I love the magic feeling of waiting for a play to begin. I've done a tiny bit of community theatre, and that smell of --what is it? Chalk dust? Old fabric? Electricity? -- draws me in every time. The stars of the show, Billy Boyd and Dominic Monaghan, captured us instantly, from the first line, and the tangible rapport between them made the rapid-fire dialogue spark. Imagine memorizing three hours of dialogue! (The show doesn't feel that long. I could have kept going.) But I was impressed with the rest of the cast, too, especially Michael Blake in the role of the Player. Walter Borden (Polonius) had a resonant voice like James Earl Jones that filled the theatre. Imagine being on stage with Boyd and Monaghan! Wouldn't that be such a thrill? The set was simple and spare and completely sufficient, constantly in motion, supporting but not detracting from the action.

At one point the Player says "I have lines to learn." And Monaghan broke off-script, looked at Boyd, and murmured, "So does he." The actors froze for a second, you could see Boyd struggling not to laugh, and Monaghan looked at the audience and grinned, bringing us in on the joke.
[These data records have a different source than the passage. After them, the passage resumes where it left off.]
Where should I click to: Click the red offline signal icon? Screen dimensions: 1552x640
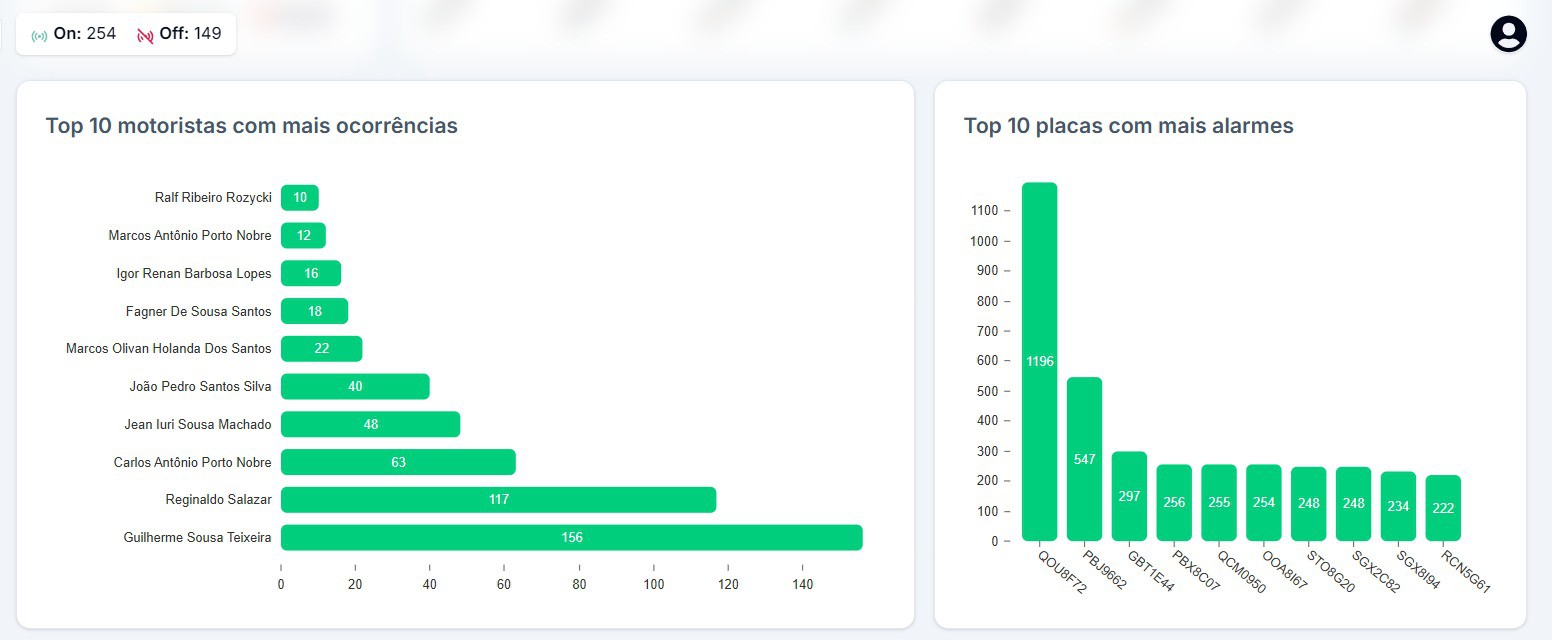pos(145,35)
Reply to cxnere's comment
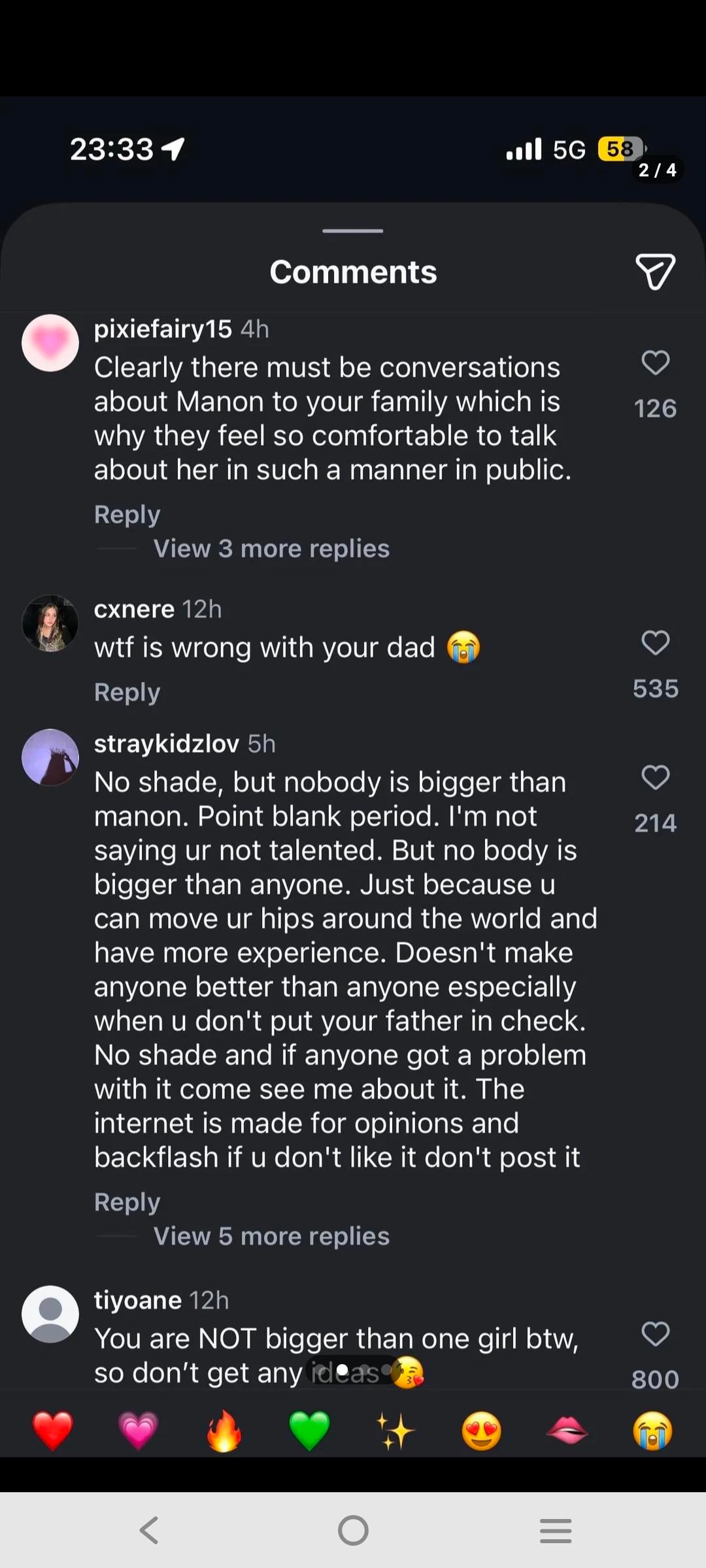706x1568 pixels. click(127, 693)
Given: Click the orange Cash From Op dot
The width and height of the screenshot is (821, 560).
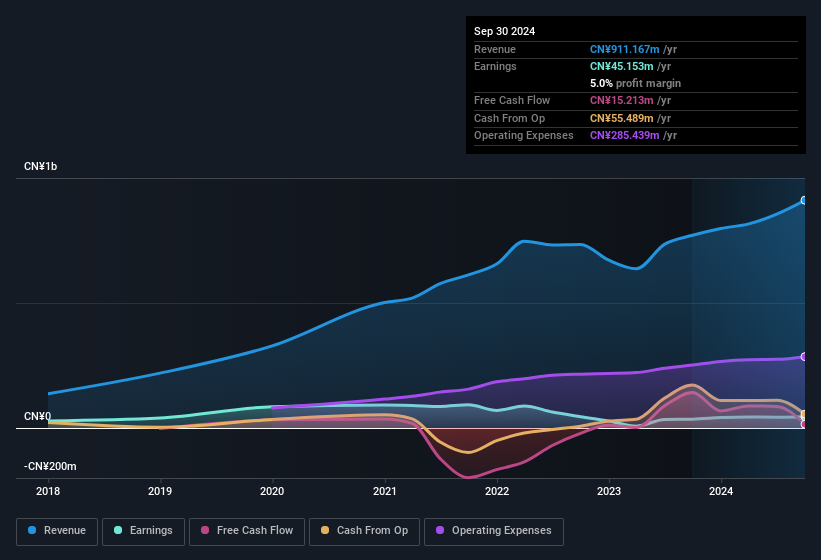Looking at the screenshot, I should coord(326,531).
Then the action resumed, but as the characters moved up stage, I saw Monaghan pat Boyd fondly on the back. You could tell they were just having the greatest fun up there together. And now I want to dig out my copy of the play to see if Boyd had flubbed a line, to prompt Monaghan to make the comment. 

The whole evening was a delight, and it was fun to revisit a favourite play. Such profound observations on life and death, but so funny too. Now and then I'd glance at my son and find him dissolved in laughter. All the way home, we tossed bits of the dialogue at each other, and we've agreed our headstones should include the inscription: "Heads."

I saw an interview with the principal actors on Youtube the other day, and the interviewer asked them what it felt like to play characters who knew they were going to die. Boyd got a funny look on his face and said, "But we all know we're going to die." And we are. In the meantime, we get to laugh and learn. I'm grateful to these men for sharing their talents and bringing me that opportunity last night.